中途採用ともなると、経営者はスキルの高い人材を求めます。実績のある、優秀な人材が入社してくるわけですから、場合によっては先輩社員が教えを請うこともあるでしょう。しかし誤解してはいけません。現場の社員は先輩としてのプライドを持っています。個々の性格にもよるでしょうが、新人に偉そうに振舞われれば、快く思わないのは当然です。もちろん口や表情には出さないでしょうが、「この分野では自分に一日の長がある」と考えていても不思議ではないのです。
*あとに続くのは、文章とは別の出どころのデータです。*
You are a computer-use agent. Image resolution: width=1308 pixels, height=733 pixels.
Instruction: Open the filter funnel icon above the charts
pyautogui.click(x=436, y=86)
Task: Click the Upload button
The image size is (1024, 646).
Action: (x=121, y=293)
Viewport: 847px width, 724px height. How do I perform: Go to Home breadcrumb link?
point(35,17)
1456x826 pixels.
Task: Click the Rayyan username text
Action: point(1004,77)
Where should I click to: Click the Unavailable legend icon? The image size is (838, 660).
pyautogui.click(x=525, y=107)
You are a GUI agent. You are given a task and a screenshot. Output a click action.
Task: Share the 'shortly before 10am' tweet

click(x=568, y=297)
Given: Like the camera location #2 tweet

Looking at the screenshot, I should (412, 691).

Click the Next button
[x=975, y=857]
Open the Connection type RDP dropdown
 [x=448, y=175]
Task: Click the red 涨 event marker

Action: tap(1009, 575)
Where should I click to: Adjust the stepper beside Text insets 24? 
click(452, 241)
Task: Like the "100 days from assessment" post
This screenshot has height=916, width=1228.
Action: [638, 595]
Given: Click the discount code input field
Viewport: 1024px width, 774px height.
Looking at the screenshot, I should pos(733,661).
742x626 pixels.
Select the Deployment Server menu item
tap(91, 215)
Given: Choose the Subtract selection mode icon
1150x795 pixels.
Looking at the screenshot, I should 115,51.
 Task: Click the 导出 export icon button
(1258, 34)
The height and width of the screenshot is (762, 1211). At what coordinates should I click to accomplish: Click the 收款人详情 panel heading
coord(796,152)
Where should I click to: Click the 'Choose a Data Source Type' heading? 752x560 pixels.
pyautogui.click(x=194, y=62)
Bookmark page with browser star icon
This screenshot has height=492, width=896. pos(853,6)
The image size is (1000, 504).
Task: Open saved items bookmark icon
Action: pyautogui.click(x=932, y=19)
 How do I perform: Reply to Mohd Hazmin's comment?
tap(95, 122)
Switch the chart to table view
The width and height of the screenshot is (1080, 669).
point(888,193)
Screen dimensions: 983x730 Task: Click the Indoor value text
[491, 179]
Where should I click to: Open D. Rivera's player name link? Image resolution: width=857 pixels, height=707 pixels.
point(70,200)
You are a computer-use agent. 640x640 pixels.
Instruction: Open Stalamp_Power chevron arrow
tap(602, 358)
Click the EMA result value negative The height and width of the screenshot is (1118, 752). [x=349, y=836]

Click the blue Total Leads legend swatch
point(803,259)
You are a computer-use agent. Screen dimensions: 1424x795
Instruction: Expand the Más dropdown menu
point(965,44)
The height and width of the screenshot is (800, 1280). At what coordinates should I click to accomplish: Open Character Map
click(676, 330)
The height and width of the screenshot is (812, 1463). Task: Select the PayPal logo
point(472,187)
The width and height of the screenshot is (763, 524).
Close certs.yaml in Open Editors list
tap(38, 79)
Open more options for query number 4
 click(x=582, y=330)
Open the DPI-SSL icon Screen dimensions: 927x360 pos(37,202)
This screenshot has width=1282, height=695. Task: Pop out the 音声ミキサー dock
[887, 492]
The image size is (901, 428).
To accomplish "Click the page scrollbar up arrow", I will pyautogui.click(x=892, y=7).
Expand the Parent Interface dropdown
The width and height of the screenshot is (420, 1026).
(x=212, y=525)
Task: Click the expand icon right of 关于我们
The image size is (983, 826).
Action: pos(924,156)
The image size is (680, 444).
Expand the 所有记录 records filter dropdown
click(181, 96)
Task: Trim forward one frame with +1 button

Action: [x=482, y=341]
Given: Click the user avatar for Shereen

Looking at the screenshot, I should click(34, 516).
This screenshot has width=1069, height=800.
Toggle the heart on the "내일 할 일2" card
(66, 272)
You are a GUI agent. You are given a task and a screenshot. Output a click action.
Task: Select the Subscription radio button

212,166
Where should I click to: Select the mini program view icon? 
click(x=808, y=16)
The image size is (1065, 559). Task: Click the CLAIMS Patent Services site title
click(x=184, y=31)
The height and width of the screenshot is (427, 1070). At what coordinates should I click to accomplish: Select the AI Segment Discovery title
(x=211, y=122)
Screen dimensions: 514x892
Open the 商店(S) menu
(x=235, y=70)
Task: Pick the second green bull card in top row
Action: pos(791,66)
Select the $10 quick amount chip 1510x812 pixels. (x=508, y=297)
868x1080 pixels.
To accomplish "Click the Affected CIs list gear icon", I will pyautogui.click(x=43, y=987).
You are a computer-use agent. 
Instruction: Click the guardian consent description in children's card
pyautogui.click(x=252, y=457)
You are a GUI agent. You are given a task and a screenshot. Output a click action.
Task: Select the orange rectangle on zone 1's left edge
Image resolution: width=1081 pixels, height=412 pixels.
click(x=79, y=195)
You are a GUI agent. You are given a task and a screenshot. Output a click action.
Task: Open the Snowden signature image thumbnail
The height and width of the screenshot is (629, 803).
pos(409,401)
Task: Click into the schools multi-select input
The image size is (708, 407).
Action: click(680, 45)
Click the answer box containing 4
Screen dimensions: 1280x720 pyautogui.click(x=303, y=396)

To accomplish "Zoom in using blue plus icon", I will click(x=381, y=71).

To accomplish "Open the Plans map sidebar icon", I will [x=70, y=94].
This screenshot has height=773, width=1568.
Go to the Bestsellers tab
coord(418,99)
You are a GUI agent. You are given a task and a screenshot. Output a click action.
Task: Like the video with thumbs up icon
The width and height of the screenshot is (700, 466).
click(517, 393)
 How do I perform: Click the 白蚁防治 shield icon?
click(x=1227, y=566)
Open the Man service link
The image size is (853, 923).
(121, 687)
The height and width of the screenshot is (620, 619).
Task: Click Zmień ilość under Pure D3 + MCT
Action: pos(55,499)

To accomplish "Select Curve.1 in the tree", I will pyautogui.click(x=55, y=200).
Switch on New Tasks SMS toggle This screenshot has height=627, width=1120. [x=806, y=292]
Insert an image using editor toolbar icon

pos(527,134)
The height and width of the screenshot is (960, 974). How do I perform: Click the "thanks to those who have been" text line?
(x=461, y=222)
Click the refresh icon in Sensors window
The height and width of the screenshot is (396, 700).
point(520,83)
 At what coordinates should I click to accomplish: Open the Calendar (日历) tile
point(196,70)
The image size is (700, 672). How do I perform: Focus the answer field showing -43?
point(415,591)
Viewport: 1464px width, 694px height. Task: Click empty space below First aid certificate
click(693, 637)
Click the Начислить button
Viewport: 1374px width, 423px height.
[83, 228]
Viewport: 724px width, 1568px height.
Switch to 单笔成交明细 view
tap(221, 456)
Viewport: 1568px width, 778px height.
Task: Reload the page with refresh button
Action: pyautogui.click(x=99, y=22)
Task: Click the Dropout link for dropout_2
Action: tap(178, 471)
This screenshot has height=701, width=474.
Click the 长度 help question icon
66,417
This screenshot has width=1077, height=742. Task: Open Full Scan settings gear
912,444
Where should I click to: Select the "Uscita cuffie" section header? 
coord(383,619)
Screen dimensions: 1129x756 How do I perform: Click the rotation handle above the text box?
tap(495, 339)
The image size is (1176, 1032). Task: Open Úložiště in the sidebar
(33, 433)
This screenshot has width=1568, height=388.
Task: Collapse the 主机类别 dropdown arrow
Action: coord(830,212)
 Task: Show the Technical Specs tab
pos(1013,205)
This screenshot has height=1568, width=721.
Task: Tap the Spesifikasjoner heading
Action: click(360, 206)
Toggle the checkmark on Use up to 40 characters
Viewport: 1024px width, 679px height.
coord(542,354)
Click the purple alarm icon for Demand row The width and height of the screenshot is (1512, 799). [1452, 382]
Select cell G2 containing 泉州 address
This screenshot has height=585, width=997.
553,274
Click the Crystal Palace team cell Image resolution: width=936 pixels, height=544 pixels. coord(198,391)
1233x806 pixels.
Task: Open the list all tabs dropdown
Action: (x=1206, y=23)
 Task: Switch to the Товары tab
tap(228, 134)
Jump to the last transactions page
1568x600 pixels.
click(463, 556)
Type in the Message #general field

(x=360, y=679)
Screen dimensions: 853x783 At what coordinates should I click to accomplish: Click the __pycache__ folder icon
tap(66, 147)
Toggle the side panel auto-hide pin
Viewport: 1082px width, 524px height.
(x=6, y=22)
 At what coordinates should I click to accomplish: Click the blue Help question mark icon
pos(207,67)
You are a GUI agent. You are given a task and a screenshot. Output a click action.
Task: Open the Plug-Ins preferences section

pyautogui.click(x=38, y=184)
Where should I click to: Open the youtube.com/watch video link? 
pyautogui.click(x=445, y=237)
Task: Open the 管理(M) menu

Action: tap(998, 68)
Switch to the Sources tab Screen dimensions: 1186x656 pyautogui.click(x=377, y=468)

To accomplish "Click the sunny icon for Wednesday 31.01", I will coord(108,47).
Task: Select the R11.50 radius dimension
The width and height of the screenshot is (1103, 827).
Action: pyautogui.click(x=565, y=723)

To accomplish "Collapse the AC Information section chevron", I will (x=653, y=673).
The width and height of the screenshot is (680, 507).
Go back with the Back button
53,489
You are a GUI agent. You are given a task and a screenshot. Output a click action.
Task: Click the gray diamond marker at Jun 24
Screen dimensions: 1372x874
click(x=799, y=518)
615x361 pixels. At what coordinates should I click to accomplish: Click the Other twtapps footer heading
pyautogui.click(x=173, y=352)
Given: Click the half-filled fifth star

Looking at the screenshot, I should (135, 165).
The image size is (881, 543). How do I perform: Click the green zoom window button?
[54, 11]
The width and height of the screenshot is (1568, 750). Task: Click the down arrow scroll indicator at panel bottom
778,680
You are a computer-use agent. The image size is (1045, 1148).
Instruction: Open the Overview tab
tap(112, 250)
経営者はこうした現場の声を無視するわけにはいきません。

 採用活動においても、PDCAサイクルは念頭に置く必要があります。「計画→実行→チェック→改善」という流れは、商品開発の際によく見られるものですが、労働市場も例外ではないということです。PDCAサイクルを繰り返し実践している会社は、顧客満足度を挙げることに成功し、利潤を確実に増やしています。人事制度に導入しない手はありません。実際、総務やSNS運営の現場においても、PDCAサイクルは当たり前の戦略と位置付けられています。人事部だけが蚊帳の外であってはならないのです。

 人事制度が特別視されてしまうのは、採用活動が一時的な業務だからでしょう。採用活動の質を高めるという発想に至らないのです。では人事制度にPDCAを導入すると、どのような取り組みが始まるのでしょうか。通常、PDCAは顧客に対するアンケートを実施します。これが人事制度で行われると、現場の社員にアンケートをお願いすることになります。慣れていない会社では斬新であると映るかもしれませんが、「新入社員を迎えてどのように思いますか」と尋ねるわけです。